URL Encode Equals Sign (=)
Learn how to URL encode the equals sign (=) as %3D. Essential for passing values that contain = in query parameters and Base64 strings.
Character
=
Encoded
%3D
Detailed Explanation
The equals sign (=) is a reserved character in URLs that separates parameter keys from their values in query strings. When a literal equals sign appears inside a parameter value, it must be encoded as %3D to prevent the URL parser from misinterpreting the structure.
Percent-encoded form: %3D represents the equals sign (ASCII code 61, hexadecimal 0x3D). This tells the parser that the = is part of the data, not a key-value delimiter.
Where this matters most: Base64-encoded strings frequently end with one or two = padding characters. If you pass a Base64 string as a query parameter without encoding, the trailing = signs corrupt the parameter parsing.
For example, the Base64 string SGVsbG8= passed as /api?data=SGVsbG8= would be parsed as: key data with value SGVsbG8, followed by a malformed parameter. The correct form is /api?data=SGVsbG8%3D.
JavaScript behavior:
encodeURIComponent("SGVsbG8=") // "SGVsbG8%3D"
encodeURI("data=SGVsbG8=") // "data=SGVsbG8=" (does NOT encode =)
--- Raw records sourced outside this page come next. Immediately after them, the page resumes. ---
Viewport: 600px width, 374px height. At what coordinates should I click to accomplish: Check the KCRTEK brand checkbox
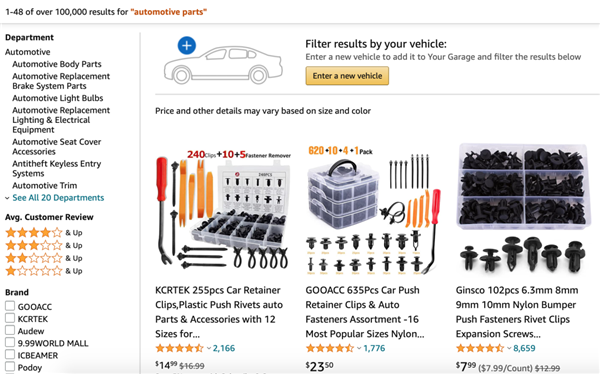point(10,318)
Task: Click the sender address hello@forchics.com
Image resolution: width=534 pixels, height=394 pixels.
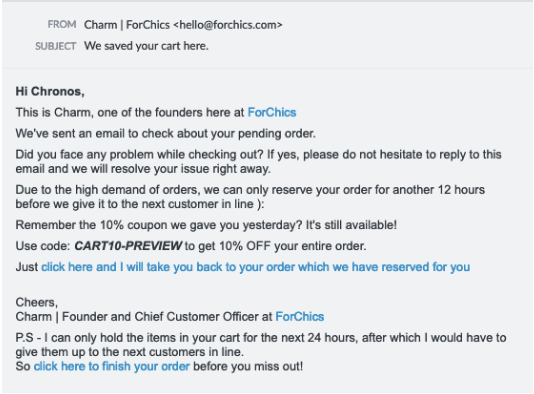Action: pos(228,25)
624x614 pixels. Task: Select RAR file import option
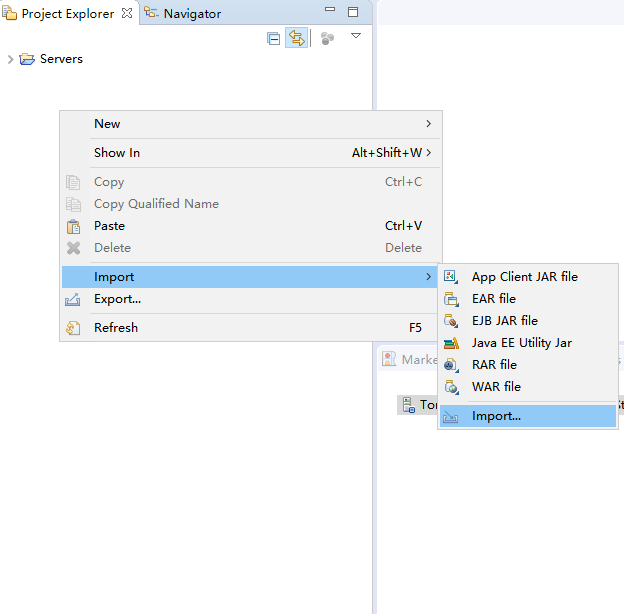494,365
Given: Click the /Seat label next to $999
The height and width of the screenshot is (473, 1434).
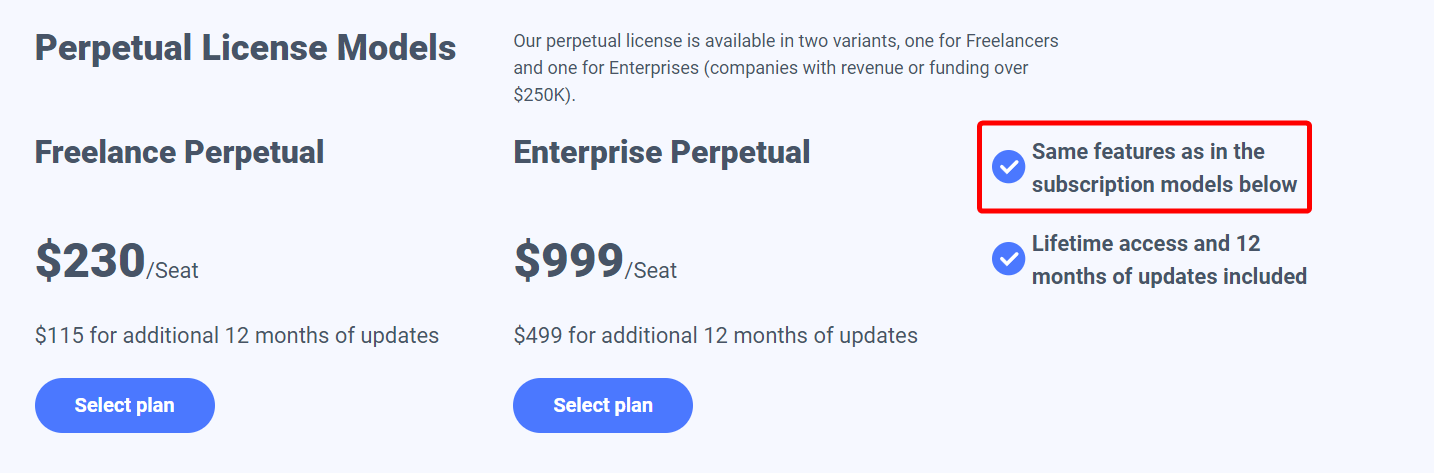Looking at the screenshot, I should click(x=651, y=270).
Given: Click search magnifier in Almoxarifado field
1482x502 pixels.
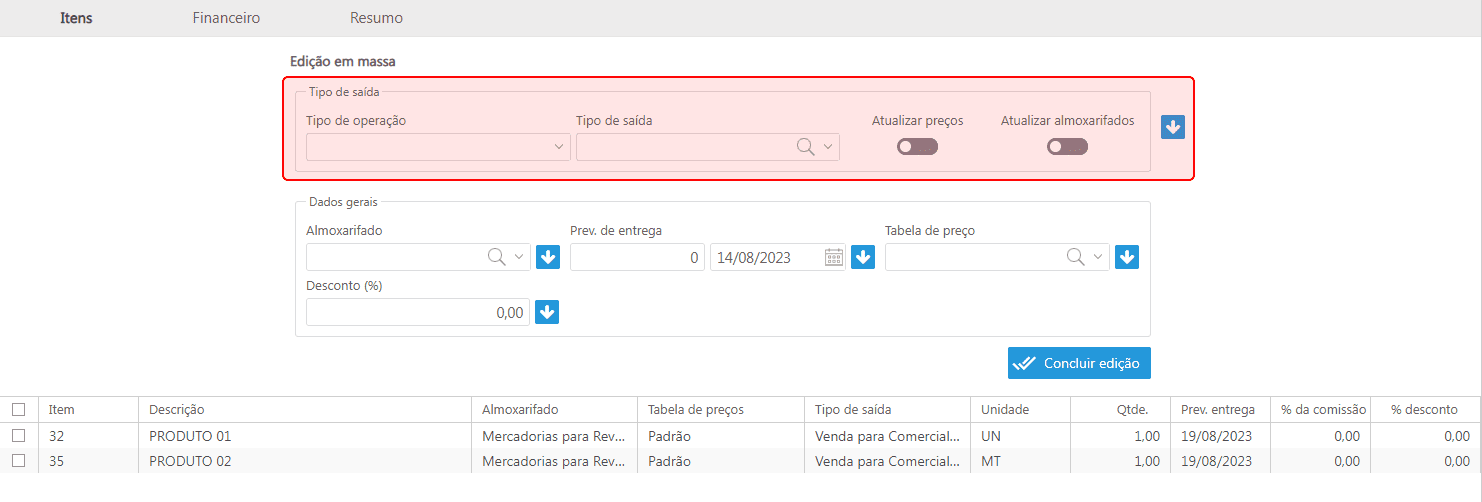Looking at the screenshot, I should [x=496, y=257].
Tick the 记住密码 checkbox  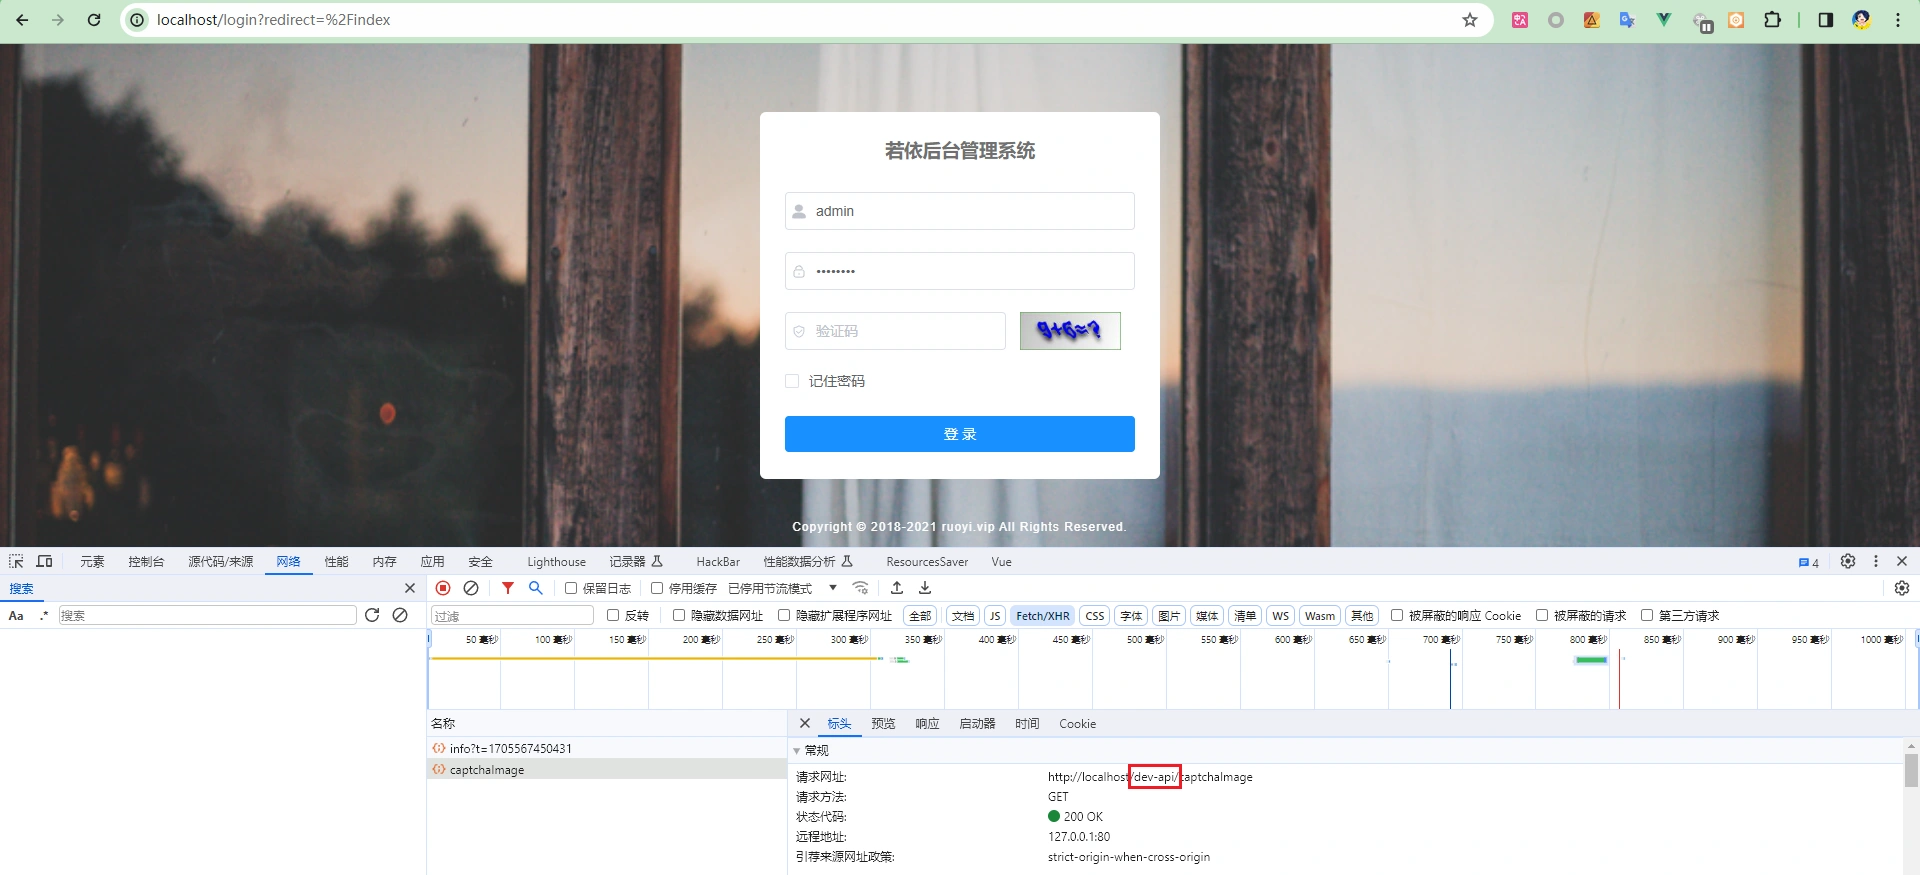[792, 381]
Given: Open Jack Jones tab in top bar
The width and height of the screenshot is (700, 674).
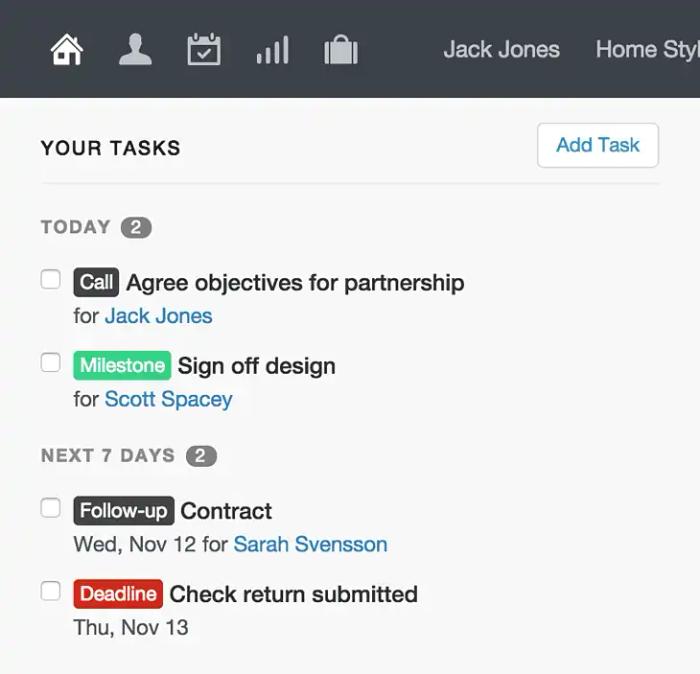Looking at the screenshot, I should [x=501, y=49].
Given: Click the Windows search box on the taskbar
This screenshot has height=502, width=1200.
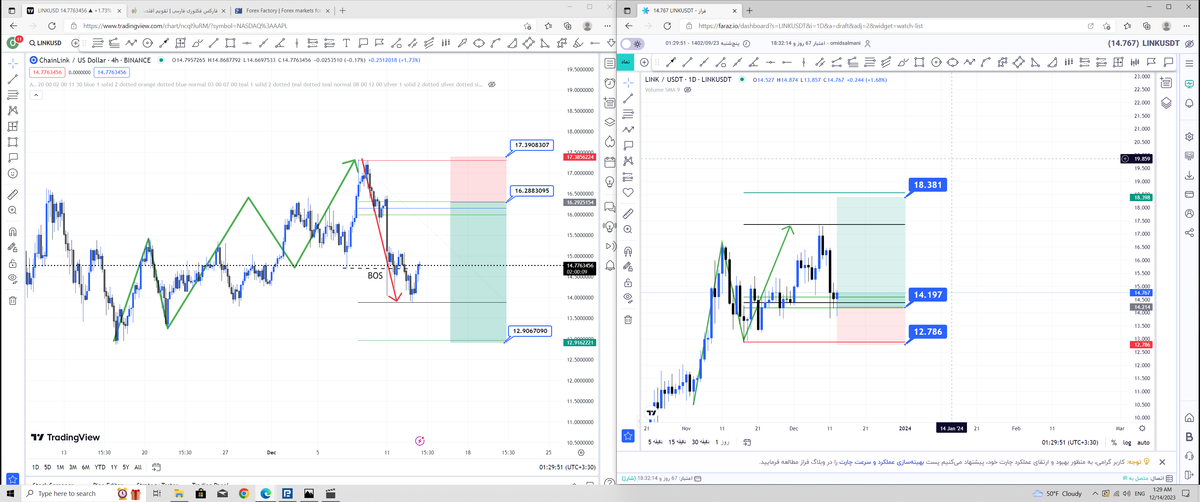Looking at the screenshot, I should (70, 493).
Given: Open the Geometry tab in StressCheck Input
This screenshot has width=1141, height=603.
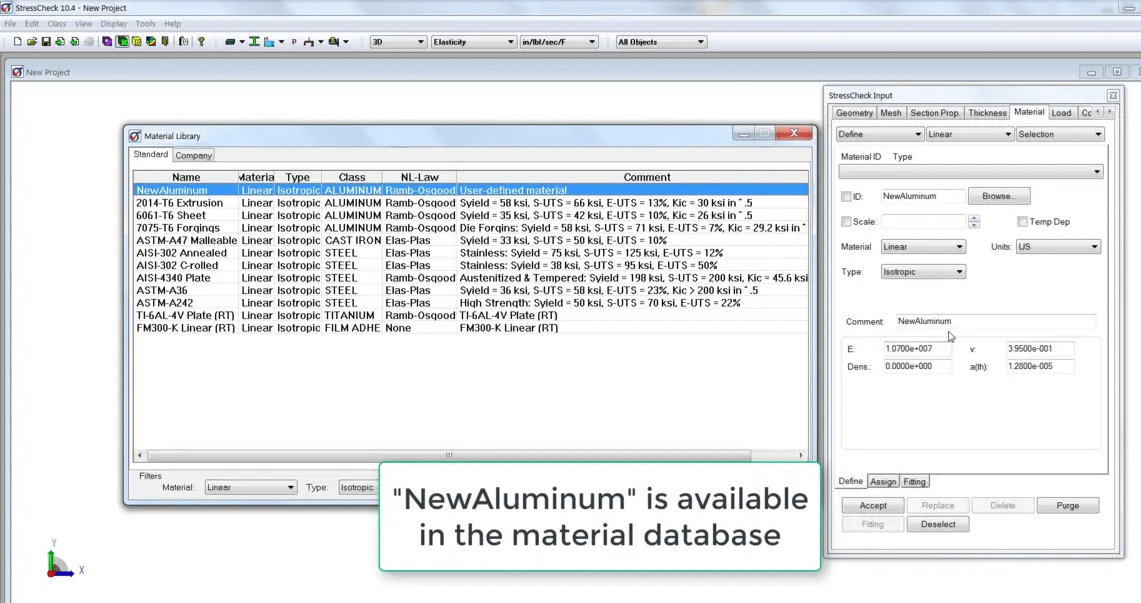Looking at the screenshot, I should (x=854, y=113).
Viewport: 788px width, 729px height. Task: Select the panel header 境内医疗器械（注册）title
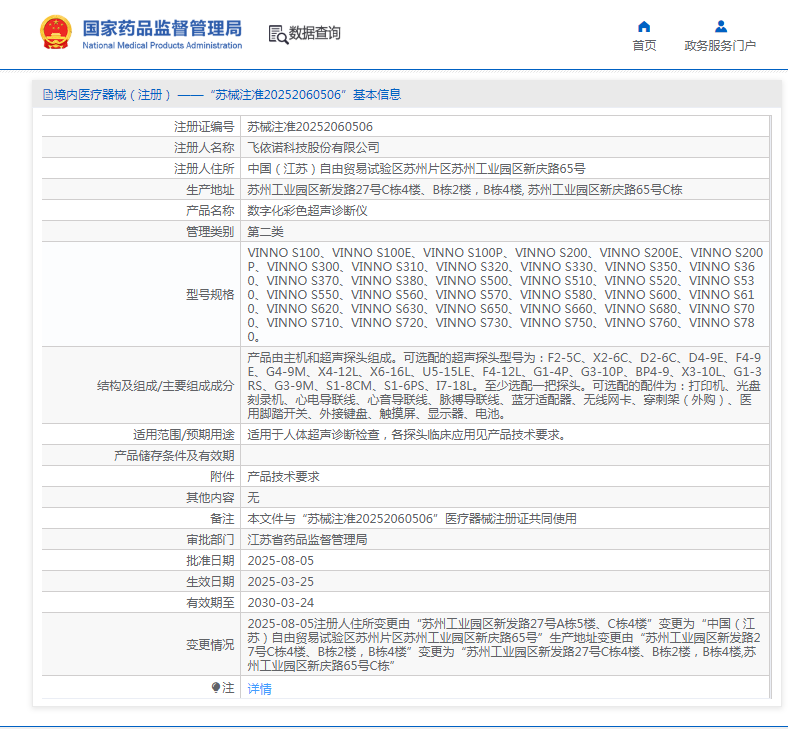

// URLSearchParams handles it automatically
const params = new URLSearchParams({ data: "SGVsbG8=" });
params.toString() // "data=SGVsbG8%3D"
Common scenarios:
- Passing Base64-encoded tokens or payloads as URL parameters
- Embedding mathematical expressions in URLs (e.g.,
equation=x=5) - Forwarding URL fragments that contain their own key-value pairs
- OAuth and authentication flows where tokens may contain
=padding
Pitfall: Many developers forget that Base64 output contains = characters. When embedding JWTs or API keys in URLs, always encode the value. Alternatively, use Base64url encoding (RFC 4648 Section 5), which replaces + with -, / with _, and strips = padding entirely, making values inherently URL-safe.
Use Case
Passing Base64-encoded authentication tokens or encrypted payloads as URL query parameters in API requests or redirect URLs.